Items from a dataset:
────────
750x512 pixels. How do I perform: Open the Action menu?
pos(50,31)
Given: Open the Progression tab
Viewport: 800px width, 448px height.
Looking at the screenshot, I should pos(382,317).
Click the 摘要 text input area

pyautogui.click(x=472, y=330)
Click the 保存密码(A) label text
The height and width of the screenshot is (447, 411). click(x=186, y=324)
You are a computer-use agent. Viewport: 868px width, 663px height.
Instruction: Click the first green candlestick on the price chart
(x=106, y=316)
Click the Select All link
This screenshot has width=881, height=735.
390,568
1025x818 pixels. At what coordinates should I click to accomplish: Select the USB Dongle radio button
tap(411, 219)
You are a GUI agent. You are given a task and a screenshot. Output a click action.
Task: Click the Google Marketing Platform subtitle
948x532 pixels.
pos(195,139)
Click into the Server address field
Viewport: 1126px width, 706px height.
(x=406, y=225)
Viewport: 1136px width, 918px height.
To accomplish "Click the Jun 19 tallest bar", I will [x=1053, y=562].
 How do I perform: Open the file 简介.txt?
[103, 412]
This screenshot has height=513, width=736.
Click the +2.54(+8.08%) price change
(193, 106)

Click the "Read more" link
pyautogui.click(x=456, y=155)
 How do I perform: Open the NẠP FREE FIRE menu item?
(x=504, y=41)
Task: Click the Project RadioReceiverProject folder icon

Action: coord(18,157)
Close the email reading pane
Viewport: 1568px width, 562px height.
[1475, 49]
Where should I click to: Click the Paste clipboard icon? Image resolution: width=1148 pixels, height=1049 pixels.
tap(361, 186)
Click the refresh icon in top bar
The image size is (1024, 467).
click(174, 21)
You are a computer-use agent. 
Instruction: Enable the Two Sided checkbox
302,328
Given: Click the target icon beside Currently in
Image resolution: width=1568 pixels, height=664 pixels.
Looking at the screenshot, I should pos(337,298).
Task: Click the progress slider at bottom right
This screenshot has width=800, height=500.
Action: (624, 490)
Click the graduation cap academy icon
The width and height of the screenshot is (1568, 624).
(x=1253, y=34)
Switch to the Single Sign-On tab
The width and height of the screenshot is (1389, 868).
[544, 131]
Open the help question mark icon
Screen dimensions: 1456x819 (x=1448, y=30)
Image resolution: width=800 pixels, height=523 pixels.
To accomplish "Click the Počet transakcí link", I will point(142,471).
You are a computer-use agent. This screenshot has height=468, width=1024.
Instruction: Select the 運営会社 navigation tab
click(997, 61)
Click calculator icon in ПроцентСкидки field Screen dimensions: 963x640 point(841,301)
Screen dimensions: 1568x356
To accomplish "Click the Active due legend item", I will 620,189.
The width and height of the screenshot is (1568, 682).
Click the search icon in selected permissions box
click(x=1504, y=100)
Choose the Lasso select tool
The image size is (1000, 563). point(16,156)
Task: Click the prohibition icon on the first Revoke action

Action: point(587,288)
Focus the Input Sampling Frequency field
────────
■ **Task to complete**: Repeat every record above exactly as it appears.

■ **Reply to the exercise**:
750x512 pixels. How do I perform: Open the Action menu?
pos(50,31)
Given: Open the Progression tab
Viewport: 800px width, 448px height.
Looking at the screenshot, I should pos(382,317).
Click the 摘要 text input area

pyautogui.click(x=472, y=330)
Click the 保存密码(A) label text
The height and width of the screenshot is (447, 411). click(x=186, y=324)
You are a computer-use agent. Viewport: 868px width, 663px height.
Instruction: Click the first green candlestick on the price chart
(x=106, y=316)
Click the Select All link
This screenshot has width=881, height=735.
390,568
1025x818 pixels. At what coordinates should I click to accomplish: Select the USB Dongle radio button
tap(411, 219)
You are a GUI agent. You are given a task and a screenshot. Output a click action.
Task: Click the Google Marketing Platform subtitle
948x532 pixels.
pos(195,139)
Click into the Server address field
Viewport: 1126px width, 706px height.
(x=406, y=225)
Viewport: 1136px width, 918px height.
To accomplish "Click the Jun 19 tallest bar", I will [x=1053, y=562].
 How do I perform: Open the file 简介.txt?
[103, 412]
This screenshot has height=513, width=736.
Click the +2.54(+8.08%) price change
(193, 106)

Click the "Read more" link
pyautogui.click(x=456, y=155)
 How do I perform: Open the NẠP FREE FIRE menu item?
(x=504, y=41)
Task: Click the Project RadioReceiverProject folder icon

Action: coord(18,157)
Close the email reading pane
Viewport: 1568px width, 562px height.
[1475, 49]
Where should I click to: Click the Paste clipboard icon? Image resolution: width=1148 pixels, height=1049 pixels.
tap(361, 186)
Click the refresh icon in top bar
The image size is (1024, 467).
click(174, 21)
You are a computer-use agent. 
Instruction: Enable the Two Sided checkbox
302,328
Given: Click the target icon beside Currently in
Image resolution: width=1568 pixels, height=664 pixels.
Looking at the screenshot, I should pos(337,298).
Task: Click the progress slider at bottom right
This screenshot has width=800, height=500.
Action: (624, 490)
Click the graduation cap academy icon
The width and height of the screenshot is (1568, 624).
(x=1253, y=34)
Switch to the Single Sign-On tab
The width and height of the screenshot is (1389, 868).
[544, 131]
Open the help question mark icon
Screen dimensions: 1456x819 (x=1448, y=30)
Image resolution: width=800 pixels, height=523 pixels.
To accomplish "Click the Počet transakcí link", I will point(142,471).
You are a computer-use agent. This screenshot has height=468, width=1024.
Instruction: Select the 運営会社 navigation tab
click(997, 61)
Click calculator icon in ПроцентСкидки field Screen dimensions: 963x640 point(841,301)
Screen dimensions: 1568x356
To accomplish "Click the Active due legend item", I will 620,189.
The width and height of the screenshot is (1568, 682).
Click the search icon in selected permissions box
click(x=1504, y=100)
Choose the Lasso select tool
The image size is (1000, 563). point(16,156)
Task: Click the prohibition icon on the first Revoke action

Action: point(587,288)
Focus the Input Sampling Frequency field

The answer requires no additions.